REQUEST 1
Answer these questions about the bio:
(a) Who supervises the PhD work?
(b) What degree was earned at Linköping University, and in what year?
(c) Which institution awarded the B.Tech?
REQUEST 2
Please quote the bio word for word, starting with "I received my" and going on through "India in 2016.".

TEXT SEGMENT
Goutam Bhat

I am a fourth year PhD student at the Computer Vision Lab in ETH Zurich, under the supervision of Prof. Luc Van Gool. I am also advised by Dr. Martin Danelljan. My main research interests are Computer Vision and its applications, especially in the tasks of multi-frame image restoration, visual object tracking and segmentation.

I received my M.Sc. degree in Computer Science from Linköping University, Sweden in 2019. I also worked as a research assistant at the Computer Vision Lab, Linköping University, from 2016-2018. Prior to that, I completed my B.Tech in Electrical Engineering at IIT Bombay, India in 2016.

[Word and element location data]

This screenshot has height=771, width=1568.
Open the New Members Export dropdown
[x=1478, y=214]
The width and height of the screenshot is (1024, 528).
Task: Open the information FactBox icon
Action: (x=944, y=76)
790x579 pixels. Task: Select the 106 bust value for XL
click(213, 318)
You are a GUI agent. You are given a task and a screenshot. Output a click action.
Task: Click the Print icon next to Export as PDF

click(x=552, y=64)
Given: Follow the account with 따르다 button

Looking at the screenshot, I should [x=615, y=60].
...
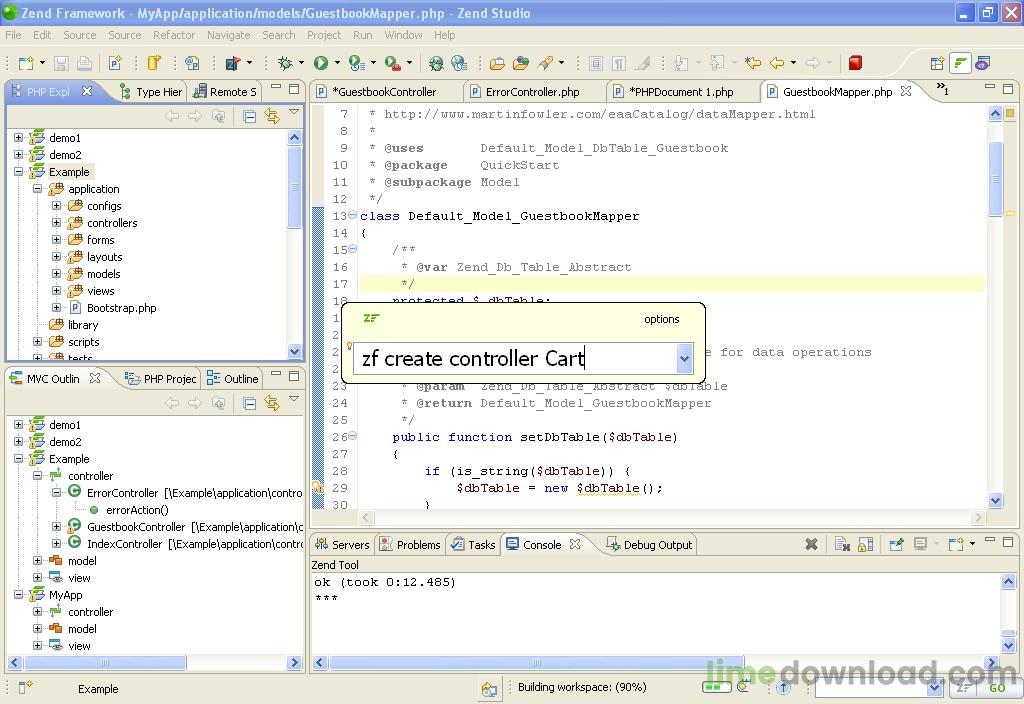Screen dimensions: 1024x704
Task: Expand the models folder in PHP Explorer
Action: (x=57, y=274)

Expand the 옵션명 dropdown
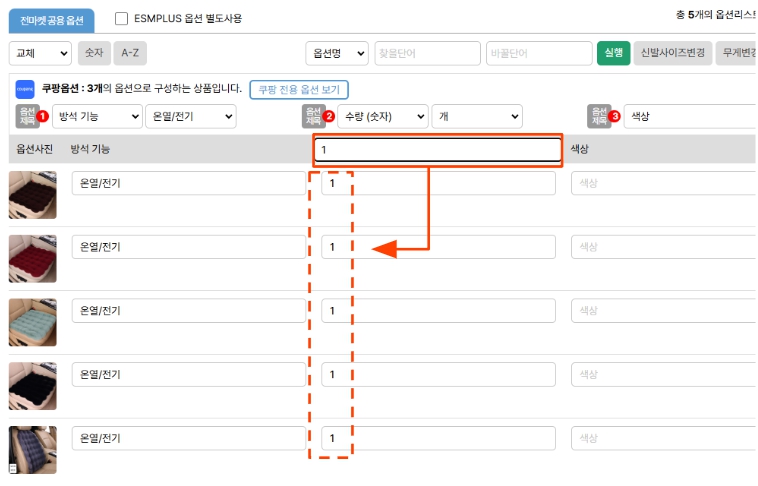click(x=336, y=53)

EXERCISE OUTPUT 1
(a) Prof. Luc Van Gool
(b) An M.Sc. in Computer Science, in 2019
(c) IIT Bombay, India

EXERCISE OUTPUT 2
I received my M.Sc. degree in Computer Science from Linköping University, Sweden in 2019. I also worked as a research assistant at the Computer Vision Lab, Linköping University, from 2016-2018. Prior to that, I completed my B.Tech in Electrical Engineering at IIT Bombay, India in 2016.